Bikes
Yeah, bikes. There is a particular friction between subject, material and technique in this body of art that I worked over more than two decades
I was invited to show at University of Massachusetts, Lowell because of my bicycle drawings. Bicycle shadows never ceased to engage to me. For 22 years the forms pulled materials and techniques forward as the resulting drawings supported the opportunity to do so. I fielded questions about derailleurs at every exhibit for the more literal minded.
My first independent navigations of the world were on a bicycle. San Francisco offers unique cycling terrain. I lived on one of those 25-degree hills and had to manage a half mile ascent dragging a 40-pound Schwinn to the Presidio entrance. From there I could glide down a mile of eucalyptus forest to the dell… then roll a quarter mile up again, in a time before speed bumps. Later, I was a bicycle messenger in SF’s gritty punk culture of Pop Tarts, cigarettes, and contempt for the yuppie bankers who turned away from our sweaty selves in elevators. Even in New York I biked to work but stopped because I arrived furious, often trapped in the 18” between panel trucks on First Avenue.
I came to bicycles by way of their shadows.
Read MoreOnce you start looking at shadows, or anything for that matter, it doesn’t really stop. Eventually my eye fell on an abused bike chained to a streetlamp, wheel bent in two. In shadow it is figurative: handle bars, wheels, pedals, and gear exchange have a direct relationship to my own hands and feet and seat. All that personal pedalling creates body memory that is called up seeing a bike. I hung a bike from my garage ceiling. The single bulb fell through the form, and spilled into near abstraction onto my page. It held all the complexity and specificity that can only be found in direct observation.
Joni Mitchell said, “No one ever said to van Gogh ‘Paint me Starry Night’ Again.’” It seems to be about what it’s like to have mobs of people scream “Circle Game” at you over and over and over again. At every concert. For decades. For her it seemed a musician’s problem. It happened to me too.

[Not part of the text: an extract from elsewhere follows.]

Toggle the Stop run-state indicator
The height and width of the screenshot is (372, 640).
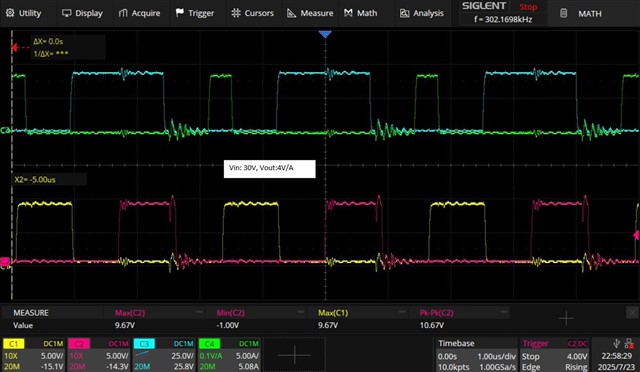pyautogui.click(x=528, y=7)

People ask me to make pieces again, and I do it to myself as well. When something works, I want to know why. After seeing Thomas Edison’s Dynamos in Miami Beach I made dynamos based on the idea of expanding energy. I made dozens of them. Broken in various ways—multiple pages or split and reversed or doubled, ordered and chaotic. All to see when the composition broke. Many of my compositions examine the relative appeal of chaos and order. Others use famous compositions like the hand of God from the Sistine Chapel or The Dying Gaul from the Parthenon pediment with bike wheels substituting for human elements. It’s a dumb idea. But it turned out smart work.I wanted to see if the power held. It did.

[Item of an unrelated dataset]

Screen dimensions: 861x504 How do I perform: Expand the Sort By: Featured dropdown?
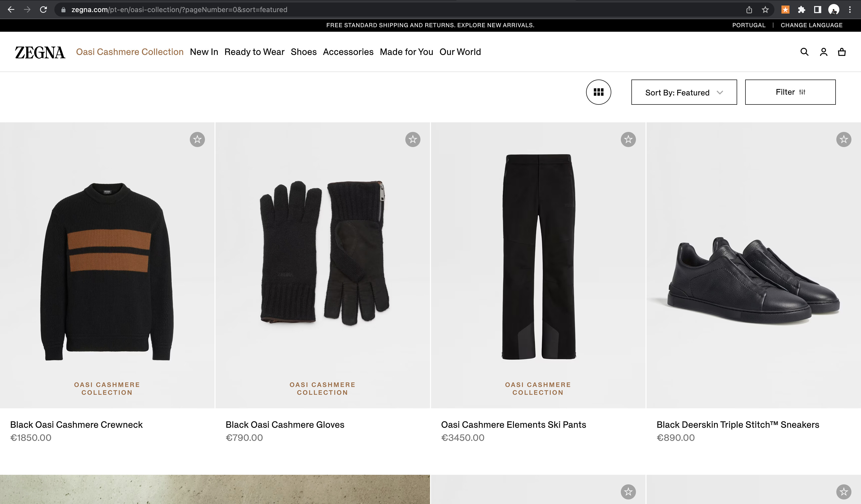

While the subject of this work may be bicycles, the center is always drawing and the long course between the beginning and full material realization. Included in this site, you will find an evolution of works from inception through multiple variations in idea, technology, and material between 2001 and 2021.
Viewers are often interested in the bicycle, while I am interested in making. When I am fully present in a long, smooth line, my hand blips with my heartbeat. I can see it in the finished piece. Just like the glide down the hill, it is a record.